For the next five days industrial fans and dehumidifiers occupied the master bedroom upstairs as well as the hallway and bathroom downstairs. ServPro even drilled holes in the ceiling and ran tubes up through them to dry it out. The place looked like a sci fi movie and sounded like an airport. As of this date, we still have workmen coming and going. They finished the ceiling and walls in the downstairs bathroom a couple of days ago. Matt commented that it looked very nice, better than before what with the fresh paint.

Wanting to be helpful, I asked, “So do you want me to flood some more rooms so we can get them all fixed up too?”

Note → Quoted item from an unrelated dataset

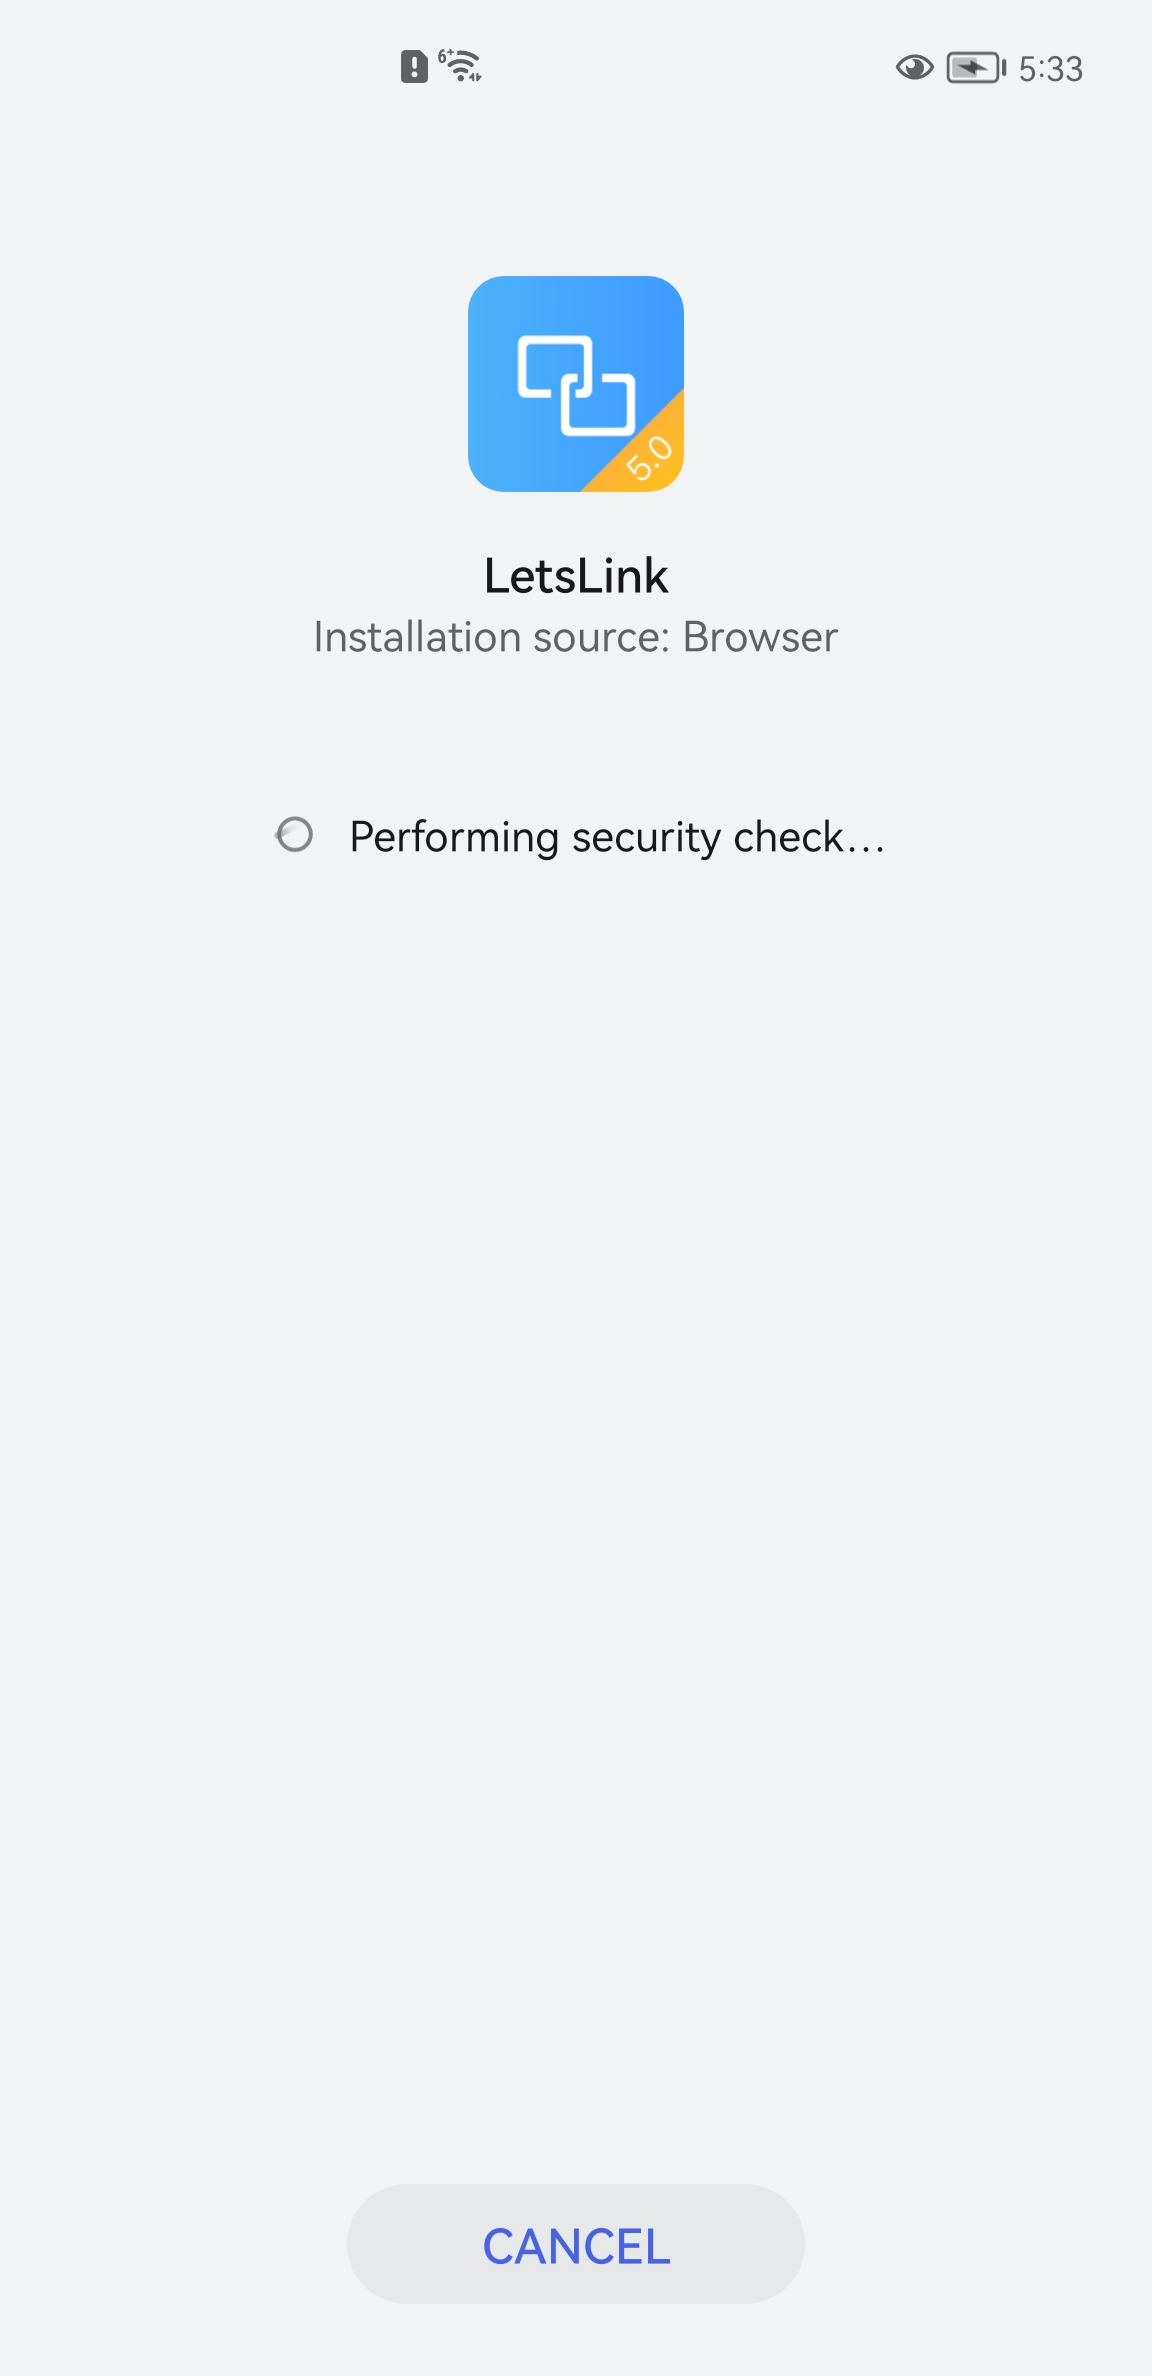Tap the Wi-Fi 6 signal icon
The width and height of the screenshot is (1152, 2376).
click(461, 66)
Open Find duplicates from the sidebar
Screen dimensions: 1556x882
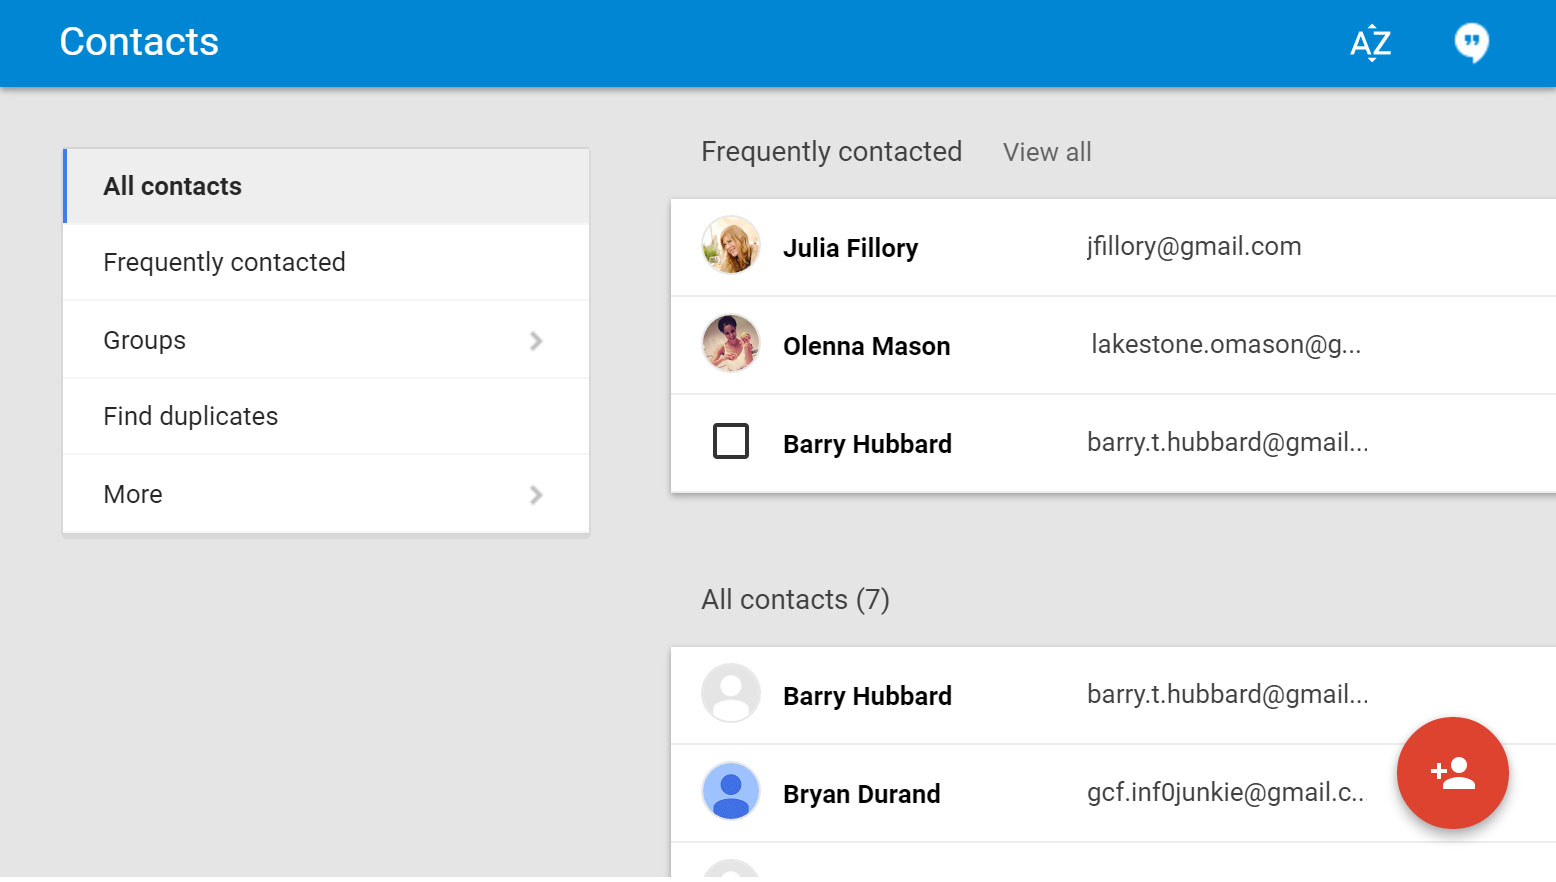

I won’t repeat his answer, but it was a negative response.

I believe the moral of this story is that I should stick to writing and forget about cleaning.



  1. Now that you (and the house) are okay, I can laugh. Okay, I admit it, I was laughing while I read it. Apparently you're related to my character Keri. The only reason she hasn't flooded her house is she doesn't have a bathtub.

    1. I will be showering rather than bathing for the rest of my life! That tub sneers at me every time I pass it.

  2. Sounds vaguely like my adventure with a temperamental washing machine last week...although we're all on one floor!

    Ah well, fodder for our fiction -

  3. Replies
    1. Unfortunately, I have more than a few of those kinds of days!

  4. Nice that you can laugh about it so quickly...:-)

  5. I've never been someone who laughs when a person slips on the proverbial banana peel. But your light approach to your disaster brought a respite to my own stressful day and I admit, I chuckled. Thanks for sharing your story. And maybe, one day in the future, I may be contacting you to borrow some of those censored words. Smiling,

    1. LOL! I have plenty of them! A few years ago when my new car (another story what I had to go through to get that car!) was hit from behind by a semi and pushed across three lanes of traffic, my passenger applauded me for staying so cool and guiding the car as best I could to avoid other drivers until I got it stopped. Then he said, "I'm really impressed. I had no idea you knew that many swear words." I don't recall saying a word, but he said I cursed with vigor and enthusiasm from the instant my car was hit until I got it stopped.

    2. Hats off to you. That's exactly the proper time for many swear words.

  6. You (whoever you are) are making me feel better about overflowing a bathroom sink last week. I heard the trickle of water before it got too far. It's the sort of thing that can happen to anyone, so you don't have to hide your identity unless you really want to . . .

    1. Darn! I thought my name was on there! It's Sally Berneathy. And I told my boyfriend/roommate that it could happen to anybody! But he says I'm special, that I have more than my share of those things.

    2. Hi, Sally! Appropriate as it really could have happened to anyone, but you deserve credit for the writing. ;-)

  7. Sally, your true life stories never fail to amaze me. You can turn a major mishap into a laughable moment - at least for us. I guess you'll do anything for the chance to redecorate:-) Kidding. Sounds like you could use some chocolate therapy!

    1. Well, there was the time when I was married to the Maxhole and he refused to let me get a new counter top in the house we bought even though we were using my money and the counter top was gold...so one day I forgot some potatoes. Same thing. In the other room writing. Came in to find them smoking! I yanked the pot off the stove and looked around for somewhere to set it. Gosh, in my distress over finding the ruined potatoes, I wasn't thinking clearly and set that pan right on that ugly gold counter top.